> _WORK TO BE COMPLETED_: Locate, in the data below, the line that contains "Image resolution: width=926" and the line that contains "This screenshot has height=450, width=1257."; reproduce exactly those two lines and every line between them, nothing more.

SUPPLIED DATA: Begin

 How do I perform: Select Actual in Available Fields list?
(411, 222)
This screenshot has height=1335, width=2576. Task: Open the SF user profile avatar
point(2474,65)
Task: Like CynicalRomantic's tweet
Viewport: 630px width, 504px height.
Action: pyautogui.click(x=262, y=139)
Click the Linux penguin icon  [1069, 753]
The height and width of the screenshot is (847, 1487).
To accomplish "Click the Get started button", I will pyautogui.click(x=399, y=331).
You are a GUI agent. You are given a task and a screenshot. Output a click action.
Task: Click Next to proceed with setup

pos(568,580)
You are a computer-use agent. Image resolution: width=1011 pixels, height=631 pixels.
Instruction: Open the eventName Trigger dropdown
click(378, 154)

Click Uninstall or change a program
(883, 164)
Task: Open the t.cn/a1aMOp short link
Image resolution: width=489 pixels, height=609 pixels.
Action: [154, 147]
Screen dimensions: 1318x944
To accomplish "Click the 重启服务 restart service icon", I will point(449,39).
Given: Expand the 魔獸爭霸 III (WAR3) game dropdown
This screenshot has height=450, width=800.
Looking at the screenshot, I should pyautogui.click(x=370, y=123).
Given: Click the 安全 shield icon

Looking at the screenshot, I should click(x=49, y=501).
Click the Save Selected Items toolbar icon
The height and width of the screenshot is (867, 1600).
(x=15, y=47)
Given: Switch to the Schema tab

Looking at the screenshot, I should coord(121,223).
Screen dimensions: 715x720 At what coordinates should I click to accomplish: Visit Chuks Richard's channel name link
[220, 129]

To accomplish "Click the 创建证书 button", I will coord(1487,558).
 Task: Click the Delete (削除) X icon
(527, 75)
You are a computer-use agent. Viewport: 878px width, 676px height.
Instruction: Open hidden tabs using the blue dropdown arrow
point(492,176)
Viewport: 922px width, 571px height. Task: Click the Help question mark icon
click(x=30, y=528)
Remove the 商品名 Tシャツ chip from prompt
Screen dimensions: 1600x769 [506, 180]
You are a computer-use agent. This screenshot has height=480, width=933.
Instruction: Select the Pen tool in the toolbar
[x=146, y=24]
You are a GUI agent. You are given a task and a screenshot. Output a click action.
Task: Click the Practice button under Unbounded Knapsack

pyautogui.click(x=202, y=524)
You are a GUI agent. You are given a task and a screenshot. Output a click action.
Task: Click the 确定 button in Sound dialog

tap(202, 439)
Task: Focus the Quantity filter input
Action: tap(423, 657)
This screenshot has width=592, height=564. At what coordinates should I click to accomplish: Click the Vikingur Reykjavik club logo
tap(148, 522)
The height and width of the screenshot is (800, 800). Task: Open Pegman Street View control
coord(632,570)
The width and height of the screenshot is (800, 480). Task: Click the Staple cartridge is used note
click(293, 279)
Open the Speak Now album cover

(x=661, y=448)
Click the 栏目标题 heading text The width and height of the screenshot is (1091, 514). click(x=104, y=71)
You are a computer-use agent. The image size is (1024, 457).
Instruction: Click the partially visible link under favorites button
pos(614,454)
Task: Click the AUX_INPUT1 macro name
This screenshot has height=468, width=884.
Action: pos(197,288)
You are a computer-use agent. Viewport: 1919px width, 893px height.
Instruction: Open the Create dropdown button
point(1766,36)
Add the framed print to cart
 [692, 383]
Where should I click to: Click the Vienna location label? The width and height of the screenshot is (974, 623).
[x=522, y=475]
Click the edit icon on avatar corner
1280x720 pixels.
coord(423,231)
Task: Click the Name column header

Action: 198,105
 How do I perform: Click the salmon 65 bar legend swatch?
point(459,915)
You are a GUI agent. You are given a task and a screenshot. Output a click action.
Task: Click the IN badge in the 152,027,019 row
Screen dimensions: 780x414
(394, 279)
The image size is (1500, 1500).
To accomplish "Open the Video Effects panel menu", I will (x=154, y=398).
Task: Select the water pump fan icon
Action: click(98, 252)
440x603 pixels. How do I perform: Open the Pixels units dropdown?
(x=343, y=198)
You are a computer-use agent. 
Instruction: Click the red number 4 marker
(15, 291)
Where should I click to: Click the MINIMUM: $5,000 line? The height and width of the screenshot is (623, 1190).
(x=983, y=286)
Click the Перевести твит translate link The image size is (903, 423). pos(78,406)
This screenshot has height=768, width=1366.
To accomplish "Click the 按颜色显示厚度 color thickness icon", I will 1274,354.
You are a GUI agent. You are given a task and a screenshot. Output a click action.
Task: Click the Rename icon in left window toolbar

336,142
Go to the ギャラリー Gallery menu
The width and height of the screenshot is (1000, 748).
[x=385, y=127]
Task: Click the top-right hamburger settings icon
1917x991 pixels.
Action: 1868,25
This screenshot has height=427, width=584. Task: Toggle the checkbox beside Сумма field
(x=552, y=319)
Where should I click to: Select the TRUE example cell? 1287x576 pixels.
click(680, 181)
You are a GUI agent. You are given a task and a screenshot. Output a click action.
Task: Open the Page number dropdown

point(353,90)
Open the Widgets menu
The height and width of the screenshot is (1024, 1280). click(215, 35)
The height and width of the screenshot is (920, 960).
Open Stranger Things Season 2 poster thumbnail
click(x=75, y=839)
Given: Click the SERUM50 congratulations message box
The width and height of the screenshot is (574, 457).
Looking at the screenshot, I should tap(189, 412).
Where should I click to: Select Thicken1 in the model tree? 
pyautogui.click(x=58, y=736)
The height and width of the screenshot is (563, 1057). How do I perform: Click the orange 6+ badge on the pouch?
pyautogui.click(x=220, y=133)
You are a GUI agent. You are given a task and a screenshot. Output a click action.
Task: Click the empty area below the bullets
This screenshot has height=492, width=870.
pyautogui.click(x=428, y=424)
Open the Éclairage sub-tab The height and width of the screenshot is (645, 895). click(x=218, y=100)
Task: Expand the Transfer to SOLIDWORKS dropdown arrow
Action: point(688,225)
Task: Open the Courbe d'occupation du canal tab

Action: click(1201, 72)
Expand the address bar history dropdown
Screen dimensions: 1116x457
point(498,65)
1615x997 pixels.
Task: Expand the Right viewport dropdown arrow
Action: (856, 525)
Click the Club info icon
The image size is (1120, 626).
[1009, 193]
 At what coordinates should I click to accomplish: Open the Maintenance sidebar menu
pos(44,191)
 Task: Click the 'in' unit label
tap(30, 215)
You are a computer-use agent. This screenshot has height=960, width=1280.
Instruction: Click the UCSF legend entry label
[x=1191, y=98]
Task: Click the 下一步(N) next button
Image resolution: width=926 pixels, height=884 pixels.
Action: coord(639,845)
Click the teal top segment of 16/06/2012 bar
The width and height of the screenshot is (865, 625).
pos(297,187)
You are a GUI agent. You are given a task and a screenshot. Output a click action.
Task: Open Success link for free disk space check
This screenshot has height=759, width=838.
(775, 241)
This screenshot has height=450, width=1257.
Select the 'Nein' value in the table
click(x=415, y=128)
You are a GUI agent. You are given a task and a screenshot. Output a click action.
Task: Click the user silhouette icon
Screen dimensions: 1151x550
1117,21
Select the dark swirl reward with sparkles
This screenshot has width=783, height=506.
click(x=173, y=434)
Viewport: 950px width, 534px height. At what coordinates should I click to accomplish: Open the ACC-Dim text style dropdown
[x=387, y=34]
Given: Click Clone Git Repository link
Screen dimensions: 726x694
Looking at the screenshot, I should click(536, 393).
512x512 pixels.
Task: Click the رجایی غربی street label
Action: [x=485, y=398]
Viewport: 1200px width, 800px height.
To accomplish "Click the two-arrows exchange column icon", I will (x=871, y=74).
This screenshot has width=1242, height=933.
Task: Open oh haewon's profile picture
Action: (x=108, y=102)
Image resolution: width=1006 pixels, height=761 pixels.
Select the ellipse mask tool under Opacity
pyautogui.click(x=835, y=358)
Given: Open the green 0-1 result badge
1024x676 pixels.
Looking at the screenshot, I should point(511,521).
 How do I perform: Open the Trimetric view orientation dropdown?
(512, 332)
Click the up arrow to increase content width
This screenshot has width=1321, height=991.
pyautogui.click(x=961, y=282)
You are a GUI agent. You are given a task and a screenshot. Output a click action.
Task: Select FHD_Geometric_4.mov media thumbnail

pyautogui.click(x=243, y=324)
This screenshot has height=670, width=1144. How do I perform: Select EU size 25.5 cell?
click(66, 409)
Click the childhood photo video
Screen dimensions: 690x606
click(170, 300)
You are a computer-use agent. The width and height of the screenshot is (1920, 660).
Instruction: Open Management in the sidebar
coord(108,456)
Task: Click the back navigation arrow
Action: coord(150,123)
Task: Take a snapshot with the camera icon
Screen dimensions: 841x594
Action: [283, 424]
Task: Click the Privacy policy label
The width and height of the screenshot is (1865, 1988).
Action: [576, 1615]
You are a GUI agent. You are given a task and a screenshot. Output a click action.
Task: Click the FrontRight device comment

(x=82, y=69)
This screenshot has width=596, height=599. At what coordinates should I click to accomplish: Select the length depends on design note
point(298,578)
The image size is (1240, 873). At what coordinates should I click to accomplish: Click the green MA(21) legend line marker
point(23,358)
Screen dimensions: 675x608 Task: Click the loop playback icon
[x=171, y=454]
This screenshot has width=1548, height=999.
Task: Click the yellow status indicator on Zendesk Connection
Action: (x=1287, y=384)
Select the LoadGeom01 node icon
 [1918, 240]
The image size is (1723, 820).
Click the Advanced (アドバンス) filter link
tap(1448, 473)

SUPPLIED DATA: End

> _RESPONSE TO THIS TASK_:
Image resolution: width=926 pixels, height=884 pixels.
Action: coord(639,845)
Click the teal top segment of 16/06/2012 bar
The width and height of the screenshot is (865, 625).
pos(297,187)
You are a GUI agent. You are given a task and a screenshot. Output a click action.
Task: Open Success link for free disk space check
This screenshot has height=759, width=838.
(775, 241)
This screenshot has height=450, width=1257.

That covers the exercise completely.